NBA Slam Dunks With Social Media

At summer camp we used to call the thrice-a-season dances, “socials.” As kids, we’d frantically search for a clean shirt as we poured mountains of gel in our hair while we mentally practiced the line dance for “Cotton Eyed Joe.”

The topic of social media, previously discussed in this space, is a lot like my socials of yesteryear. There’s a lot of hype, a lot of talk, a lot of posturing about how we can best capitalize on its potential, but when it comes to execution, we’re all still standing against the wall afraid to make eye contact with the objects of our desire.

Jamario Moon

But, then again, sometimes we get it right. Take the NBA. Since the dawn of Youtube (what was that, three years ago now?) the highlight reel mixtape has been a staple of viral videos. A two minute slice reel of dunks and blocks for just about anyone who’s ever suited up exists because of tireless fan dedication and a little Final Cut Pro know how. Recognizing this, the NBA has now fully embraced Youtube, hosting their own channel with game highlights and semi-produced virals.

For this past weekend’s All Star game in New Orleans, the NBA produced virals for some of the Slam Dunk competitors to promote text message voting, including the Toronto Raptors’ Jamario Moon. That video, alluding to a behind the free throw line slamma jamma has all the essential ingredients for a great Youtube clip: it’s short, it looks homemade and it has that “I gotta see that again!” punch that turns a video into viral.

Augmenting the official NBA clips is an influx of player-produced videos like this one made by Chris Bosh.
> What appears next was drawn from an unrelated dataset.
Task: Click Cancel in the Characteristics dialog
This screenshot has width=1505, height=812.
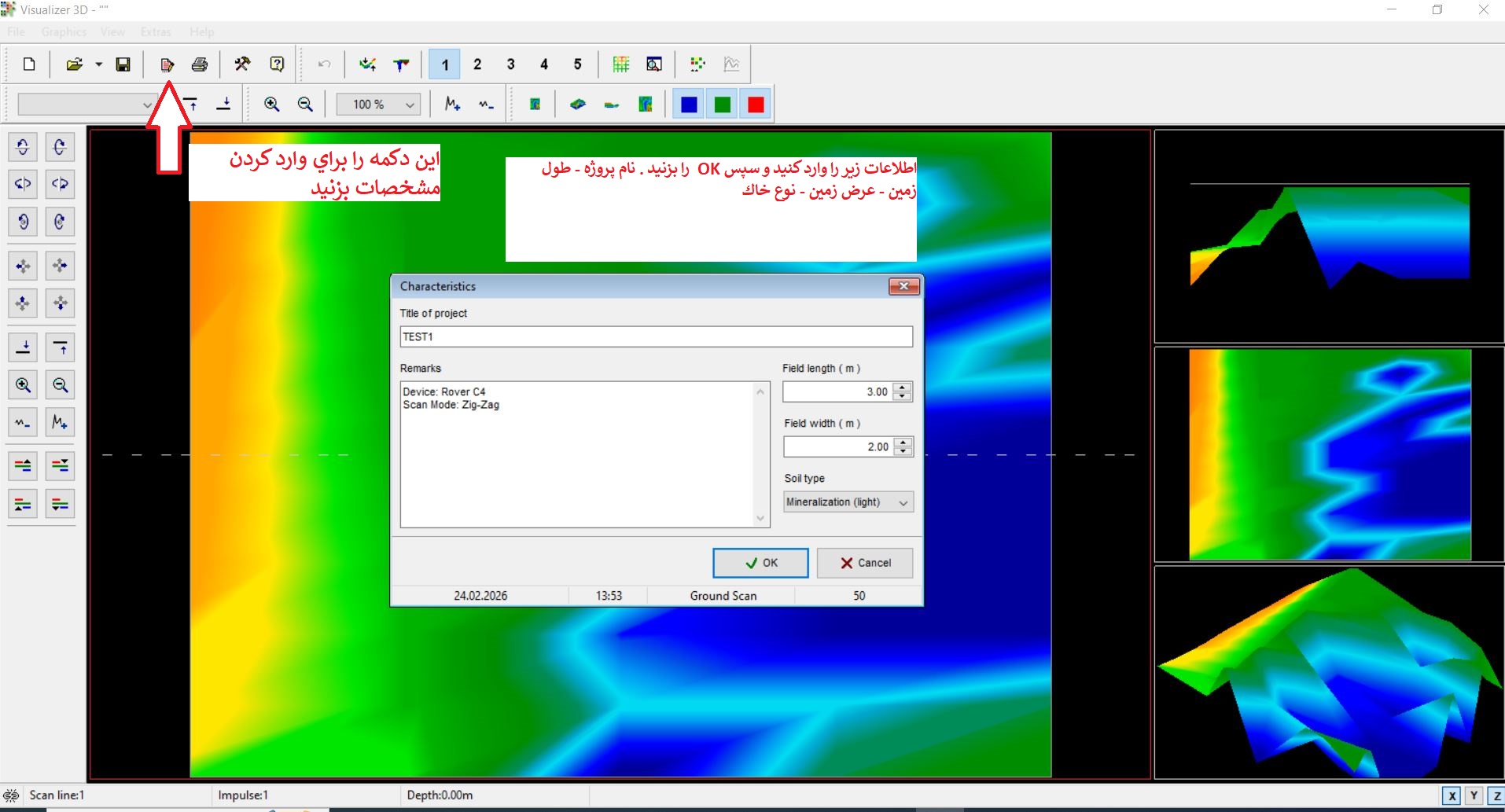Action: point(865,563)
Bosh, in an effort to persuade fans to vote him onto the Eastern Conference All Star team, used Youtube to display his lighter side. And to his success, over 500,000 looked at his “Bubba” clip and Bosh ended up starting the All Star game in place of injured Kevin Garnett.

So, I’m awarding 10 Stractical points to the NBA for both developing a meaningful social media strategy and for creating an environment where players want to independently contribute to the online conversation. Stractical loves this game.